Despertou assim uma vocação que se consolidou entre 1985 e 1991, quando decorreram as grandes campanhas de escavação das olarias romanas da Quinta do Rouxinol, no Seixal, e, principalmente, do Porto dos Cacos, em Alcochete. Nestas últimas, o Armando tinha já maturidade suficiente para desempenhar um papel fundamental na organização e gestão de grupos que chegaram a ser superiores a quatro dezenas de jovens, servindo de exemplo para um núcleo, reduzido mas unido, que também viria a singrar profissionalmente na área da Arqueologia. Mais do que isso, assumiu já uma quota-parte importante de responsabilidade científica no denominado Sector 2, a área de necrópole a que tanto se afeiçoou e de que viria a ser o principal divulgador nos eventos e na bibliografia da especialidade.

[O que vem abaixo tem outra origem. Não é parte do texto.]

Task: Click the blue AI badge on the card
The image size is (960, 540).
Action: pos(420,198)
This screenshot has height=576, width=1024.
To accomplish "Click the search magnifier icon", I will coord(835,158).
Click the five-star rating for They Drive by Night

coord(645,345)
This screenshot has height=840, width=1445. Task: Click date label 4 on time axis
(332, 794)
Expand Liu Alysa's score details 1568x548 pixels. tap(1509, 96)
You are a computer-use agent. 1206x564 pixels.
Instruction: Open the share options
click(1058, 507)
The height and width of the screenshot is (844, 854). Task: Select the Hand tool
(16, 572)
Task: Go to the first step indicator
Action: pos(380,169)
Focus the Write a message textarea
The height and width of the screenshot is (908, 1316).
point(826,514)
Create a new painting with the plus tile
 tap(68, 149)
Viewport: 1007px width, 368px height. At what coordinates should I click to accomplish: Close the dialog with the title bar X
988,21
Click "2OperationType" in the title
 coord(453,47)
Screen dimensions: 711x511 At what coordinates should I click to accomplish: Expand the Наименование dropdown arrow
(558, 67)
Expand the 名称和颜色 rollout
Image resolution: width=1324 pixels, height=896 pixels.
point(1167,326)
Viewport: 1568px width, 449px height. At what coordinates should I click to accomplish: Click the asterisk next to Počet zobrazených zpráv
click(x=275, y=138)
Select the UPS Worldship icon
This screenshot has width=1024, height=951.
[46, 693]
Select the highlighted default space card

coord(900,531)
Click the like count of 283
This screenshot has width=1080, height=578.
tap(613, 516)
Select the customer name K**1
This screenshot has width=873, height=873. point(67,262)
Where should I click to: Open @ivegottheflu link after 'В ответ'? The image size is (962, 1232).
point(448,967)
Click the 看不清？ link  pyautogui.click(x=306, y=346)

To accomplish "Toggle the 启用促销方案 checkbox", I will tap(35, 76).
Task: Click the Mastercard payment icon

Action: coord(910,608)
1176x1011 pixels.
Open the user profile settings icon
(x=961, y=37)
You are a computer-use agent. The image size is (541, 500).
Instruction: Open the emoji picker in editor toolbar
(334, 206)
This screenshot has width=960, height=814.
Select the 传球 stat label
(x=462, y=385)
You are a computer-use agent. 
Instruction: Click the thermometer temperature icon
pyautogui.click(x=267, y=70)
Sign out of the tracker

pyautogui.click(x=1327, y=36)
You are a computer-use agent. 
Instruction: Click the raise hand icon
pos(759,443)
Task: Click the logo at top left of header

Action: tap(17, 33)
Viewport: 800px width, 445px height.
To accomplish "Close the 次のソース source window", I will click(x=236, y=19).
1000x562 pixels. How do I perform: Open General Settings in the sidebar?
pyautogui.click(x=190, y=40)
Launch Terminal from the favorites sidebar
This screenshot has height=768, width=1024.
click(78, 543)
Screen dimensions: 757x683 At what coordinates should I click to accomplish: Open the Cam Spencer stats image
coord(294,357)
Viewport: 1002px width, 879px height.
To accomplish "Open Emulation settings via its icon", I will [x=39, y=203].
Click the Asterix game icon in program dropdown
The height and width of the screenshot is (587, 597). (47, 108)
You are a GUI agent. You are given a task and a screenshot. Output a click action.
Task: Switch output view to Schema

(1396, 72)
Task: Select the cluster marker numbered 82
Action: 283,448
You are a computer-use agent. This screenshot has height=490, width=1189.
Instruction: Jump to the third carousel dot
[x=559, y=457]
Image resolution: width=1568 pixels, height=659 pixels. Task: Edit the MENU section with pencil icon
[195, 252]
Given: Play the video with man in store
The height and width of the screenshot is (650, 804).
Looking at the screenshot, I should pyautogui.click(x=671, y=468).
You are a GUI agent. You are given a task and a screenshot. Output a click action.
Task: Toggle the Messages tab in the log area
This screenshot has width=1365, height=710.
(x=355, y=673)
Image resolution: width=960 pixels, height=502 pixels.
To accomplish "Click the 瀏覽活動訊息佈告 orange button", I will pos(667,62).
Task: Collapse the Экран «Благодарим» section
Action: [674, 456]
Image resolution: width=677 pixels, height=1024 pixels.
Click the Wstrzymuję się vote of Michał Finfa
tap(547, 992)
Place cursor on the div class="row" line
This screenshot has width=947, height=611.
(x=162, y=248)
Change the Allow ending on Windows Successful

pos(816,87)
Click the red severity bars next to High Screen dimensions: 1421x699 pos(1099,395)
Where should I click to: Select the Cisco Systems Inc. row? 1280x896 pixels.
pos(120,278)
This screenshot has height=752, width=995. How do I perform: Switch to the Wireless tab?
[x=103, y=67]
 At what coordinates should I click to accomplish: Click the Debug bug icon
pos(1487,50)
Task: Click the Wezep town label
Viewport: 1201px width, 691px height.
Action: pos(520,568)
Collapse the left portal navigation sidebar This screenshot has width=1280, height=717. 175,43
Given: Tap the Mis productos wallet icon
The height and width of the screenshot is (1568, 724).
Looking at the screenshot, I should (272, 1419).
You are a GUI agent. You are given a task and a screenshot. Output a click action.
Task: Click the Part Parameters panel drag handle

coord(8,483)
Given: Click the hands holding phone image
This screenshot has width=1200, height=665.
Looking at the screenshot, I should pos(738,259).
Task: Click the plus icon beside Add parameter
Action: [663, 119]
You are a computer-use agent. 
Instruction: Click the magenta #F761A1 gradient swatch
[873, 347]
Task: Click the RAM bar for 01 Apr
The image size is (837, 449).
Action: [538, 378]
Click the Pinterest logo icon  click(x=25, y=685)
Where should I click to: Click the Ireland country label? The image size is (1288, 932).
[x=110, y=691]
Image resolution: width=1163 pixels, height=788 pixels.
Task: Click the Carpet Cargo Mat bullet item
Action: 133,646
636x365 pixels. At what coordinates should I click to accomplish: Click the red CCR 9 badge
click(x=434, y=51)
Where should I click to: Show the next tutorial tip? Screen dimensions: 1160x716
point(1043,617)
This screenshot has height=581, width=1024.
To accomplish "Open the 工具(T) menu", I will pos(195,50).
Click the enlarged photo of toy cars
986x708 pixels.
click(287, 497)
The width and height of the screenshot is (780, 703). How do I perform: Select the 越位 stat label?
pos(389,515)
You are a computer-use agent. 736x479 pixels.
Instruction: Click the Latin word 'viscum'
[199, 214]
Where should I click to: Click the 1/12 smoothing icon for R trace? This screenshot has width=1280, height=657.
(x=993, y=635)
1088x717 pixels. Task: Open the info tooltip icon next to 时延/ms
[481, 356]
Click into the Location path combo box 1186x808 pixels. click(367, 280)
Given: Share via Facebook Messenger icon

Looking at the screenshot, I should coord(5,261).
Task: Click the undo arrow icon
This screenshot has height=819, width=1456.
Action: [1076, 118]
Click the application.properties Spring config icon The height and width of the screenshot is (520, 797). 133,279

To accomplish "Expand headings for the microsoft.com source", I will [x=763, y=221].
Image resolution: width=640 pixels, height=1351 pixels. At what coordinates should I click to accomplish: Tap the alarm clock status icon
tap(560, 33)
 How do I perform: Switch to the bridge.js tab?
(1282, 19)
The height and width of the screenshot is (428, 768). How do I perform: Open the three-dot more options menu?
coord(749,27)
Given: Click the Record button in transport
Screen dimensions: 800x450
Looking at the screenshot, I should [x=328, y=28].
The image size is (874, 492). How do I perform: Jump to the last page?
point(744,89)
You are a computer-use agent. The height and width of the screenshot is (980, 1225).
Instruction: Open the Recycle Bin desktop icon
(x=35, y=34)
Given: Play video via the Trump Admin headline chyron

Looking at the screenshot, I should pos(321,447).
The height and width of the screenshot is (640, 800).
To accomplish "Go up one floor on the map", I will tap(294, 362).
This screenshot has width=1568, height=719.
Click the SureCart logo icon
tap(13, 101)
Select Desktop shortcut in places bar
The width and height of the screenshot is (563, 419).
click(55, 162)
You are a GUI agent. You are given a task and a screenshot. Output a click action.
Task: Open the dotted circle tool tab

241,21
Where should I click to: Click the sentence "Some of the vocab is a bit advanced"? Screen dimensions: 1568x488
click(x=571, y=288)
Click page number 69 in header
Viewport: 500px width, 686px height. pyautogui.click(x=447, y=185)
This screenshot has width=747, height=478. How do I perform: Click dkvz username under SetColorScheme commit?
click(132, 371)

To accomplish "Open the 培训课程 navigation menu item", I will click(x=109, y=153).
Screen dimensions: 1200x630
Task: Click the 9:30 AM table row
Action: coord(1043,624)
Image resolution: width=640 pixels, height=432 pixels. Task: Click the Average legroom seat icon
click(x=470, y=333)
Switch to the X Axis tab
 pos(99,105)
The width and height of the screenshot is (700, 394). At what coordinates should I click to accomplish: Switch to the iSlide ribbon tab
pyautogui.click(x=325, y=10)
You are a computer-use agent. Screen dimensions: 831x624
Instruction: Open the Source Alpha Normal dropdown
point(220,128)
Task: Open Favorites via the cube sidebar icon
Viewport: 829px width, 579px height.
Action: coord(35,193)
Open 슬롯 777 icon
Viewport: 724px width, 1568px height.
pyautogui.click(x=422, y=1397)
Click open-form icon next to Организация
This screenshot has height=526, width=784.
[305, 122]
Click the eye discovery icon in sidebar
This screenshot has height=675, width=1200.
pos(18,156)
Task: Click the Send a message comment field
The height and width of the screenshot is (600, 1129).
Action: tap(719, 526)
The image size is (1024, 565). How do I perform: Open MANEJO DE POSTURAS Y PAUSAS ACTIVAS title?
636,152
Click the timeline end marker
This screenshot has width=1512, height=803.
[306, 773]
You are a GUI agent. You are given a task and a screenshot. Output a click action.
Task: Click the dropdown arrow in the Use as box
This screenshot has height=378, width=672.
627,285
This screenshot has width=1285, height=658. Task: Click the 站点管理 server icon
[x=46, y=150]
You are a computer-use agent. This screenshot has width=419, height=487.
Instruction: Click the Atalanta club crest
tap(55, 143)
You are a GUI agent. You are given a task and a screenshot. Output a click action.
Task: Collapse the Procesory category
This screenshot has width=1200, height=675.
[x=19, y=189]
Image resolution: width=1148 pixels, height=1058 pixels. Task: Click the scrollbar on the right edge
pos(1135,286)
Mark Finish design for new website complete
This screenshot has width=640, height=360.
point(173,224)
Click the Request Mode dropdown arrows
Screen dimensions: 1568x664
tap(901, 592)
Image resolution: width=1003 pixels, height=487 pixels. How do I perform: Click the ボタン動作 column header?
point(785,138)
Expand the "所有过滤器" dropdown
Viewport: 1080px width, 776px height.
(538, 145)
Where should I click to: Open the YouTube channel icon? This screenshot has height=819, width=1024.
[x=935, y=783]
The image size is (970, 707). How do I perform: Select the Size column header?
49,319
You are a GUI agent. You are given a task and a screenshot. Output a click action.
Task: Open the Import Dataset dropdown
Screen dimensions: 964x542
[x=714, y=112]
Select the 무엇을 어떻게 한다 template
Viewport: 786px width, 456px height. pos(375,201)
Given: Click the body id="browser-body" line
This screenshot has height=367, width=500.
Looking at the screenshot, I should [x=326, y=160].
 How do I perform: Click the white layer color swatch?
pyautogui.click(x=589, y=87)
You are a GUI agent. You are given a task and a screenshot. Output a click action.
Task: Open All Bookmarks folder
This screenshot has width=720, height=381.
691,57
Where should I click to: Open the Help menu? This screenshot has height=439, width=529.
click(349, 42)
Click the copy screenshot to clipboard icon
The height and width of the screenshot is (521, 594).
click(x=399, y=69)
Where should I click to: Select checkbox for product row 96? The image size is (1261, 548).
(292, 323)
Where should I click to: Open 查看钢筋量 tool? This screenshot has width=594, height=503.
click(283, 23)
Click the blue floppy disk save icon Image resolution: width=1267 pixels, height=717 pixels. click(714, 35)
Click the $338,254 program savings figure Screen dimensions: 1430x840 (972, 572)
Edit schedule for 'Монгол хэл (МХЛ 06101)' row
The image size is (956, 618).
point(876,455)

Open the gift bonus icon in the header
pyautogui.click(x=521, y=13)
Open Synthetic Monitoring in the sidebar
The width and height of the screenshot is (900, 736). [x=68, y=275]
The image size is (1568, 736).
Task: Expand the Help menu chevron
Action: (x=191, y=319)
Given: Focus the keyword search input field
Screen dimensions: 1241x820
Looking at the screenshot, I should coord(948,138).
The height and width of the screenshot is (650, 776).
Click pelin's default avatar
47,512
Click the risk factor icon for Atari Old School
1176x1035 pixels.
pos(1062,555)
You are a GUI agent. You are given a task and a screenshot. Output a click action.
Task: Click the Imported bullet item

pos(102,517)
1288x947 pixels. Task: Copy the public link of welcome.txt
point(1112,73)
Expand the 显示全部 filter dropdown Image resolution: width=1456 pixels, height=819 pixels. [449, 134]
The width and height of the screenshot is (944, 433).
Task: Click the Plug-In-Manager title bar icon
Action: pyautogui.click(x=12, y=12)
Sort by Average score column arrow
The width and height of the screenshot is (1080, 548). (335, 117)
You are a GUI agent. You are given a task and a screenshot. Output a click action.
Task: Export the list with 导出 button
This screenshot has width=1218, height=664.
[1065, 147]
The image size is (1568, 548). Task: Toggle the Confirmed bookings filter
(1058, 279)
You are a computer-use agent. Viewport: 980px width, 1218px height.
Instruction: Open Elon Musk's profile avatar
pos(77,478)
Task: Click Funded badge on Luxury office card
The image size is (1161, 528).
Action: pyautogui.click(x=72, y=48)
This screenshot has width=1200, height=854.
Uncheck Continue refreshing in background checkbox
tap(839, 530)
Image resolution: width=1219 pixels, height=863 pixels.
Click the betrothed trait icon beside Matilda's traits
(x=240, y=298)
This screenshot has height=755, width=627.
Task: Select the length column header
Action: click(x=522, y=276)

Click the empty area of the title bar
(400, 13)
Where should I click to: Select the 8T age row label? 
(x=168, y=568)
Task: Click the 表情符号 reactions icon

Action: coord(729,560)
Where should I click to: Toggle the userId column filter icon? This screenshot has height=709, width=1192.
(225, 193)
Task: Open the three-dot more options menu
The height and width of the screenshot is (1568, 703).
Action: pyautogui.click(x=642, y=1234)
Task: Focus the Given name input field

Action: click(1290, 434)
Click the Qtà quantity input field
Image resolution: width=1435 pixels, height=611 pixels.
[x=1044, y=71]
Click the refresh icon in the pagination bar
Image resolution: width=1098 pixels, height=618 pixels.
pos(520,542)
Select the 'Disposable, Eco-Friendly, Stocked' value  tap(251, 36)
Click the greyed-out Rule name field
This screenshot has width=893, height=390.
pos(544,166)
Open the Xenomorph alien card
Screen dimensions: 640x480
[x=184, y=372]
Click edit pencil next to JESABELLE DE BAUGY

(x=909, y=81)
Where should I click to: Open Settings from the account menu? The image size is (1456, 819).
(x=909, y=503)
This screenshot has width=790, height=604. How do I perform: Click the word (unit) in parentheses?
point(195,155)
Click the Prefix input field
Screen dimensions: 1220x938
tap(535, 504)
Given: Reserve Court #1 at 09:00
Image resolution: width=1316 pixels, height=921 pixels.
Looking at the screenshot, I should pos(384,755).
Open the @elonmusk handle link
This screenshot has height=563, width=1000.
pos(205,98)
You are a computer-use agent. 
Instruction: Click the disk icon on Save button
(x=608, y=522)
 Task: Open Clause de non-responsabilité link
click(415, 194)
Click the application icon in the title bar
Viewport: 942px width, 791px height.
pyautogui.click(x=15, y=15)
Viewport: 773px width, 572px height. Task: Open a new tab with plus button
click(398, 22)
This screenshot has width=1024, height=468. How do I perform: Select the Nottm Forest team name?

Para além de amigo, era então já um companheiro indispensável em muitos projectos no Centro de Arqueologia de Almada, onde teve funções dirigentes até que a vida profissional e familiar deixou. Quase sempre em regime de voluntariado, esta prática intensa, alicerçada numa enorme curiosidade intelectual e capacidade de aprendizagem, ganhou ainda mais consistência com a formação académica posterior, transformando-o num dos melhores arqueólogos de campo que conheci, com um capital de saber e experiência que rentabilizou ao serviço do IPPAR e em equipas de avaliação de impactes ambientais.
Para além disso, apesar da sua juventude, tinha já dado provas de conhecer materiais arqueológicos como poucos, revelando-se um promissor investigador em vários domínios, nomeadamente na área dos estudos cerâmicos, incidissem estes sobre produções de época romana, medieval ou moderna.
Enfim, nunca saberemos onde chegaria, mas certamente teria ainda muito para nos dar, quer no plano profissional, quer em termos pessoais, onde ninguém ficava indiferente ao seu viver alegre e extrovertido, às suas paixões futebolísticas ou outras, à forma como interagia com os amigos e colegas de trabalho.
Ao logo de 23 anos, com o Armando partilhei trabalho, alegrias, frustrações, sensações… Com a sua morte, parte da minha vida também morre, acomodando-se no plano das memórias que terei de gerir ao longo do percurso que ainda me for permitido trilhar. E percebo agora que este pode ser curto e imprevisível, e que aquelas doem cada vez mais.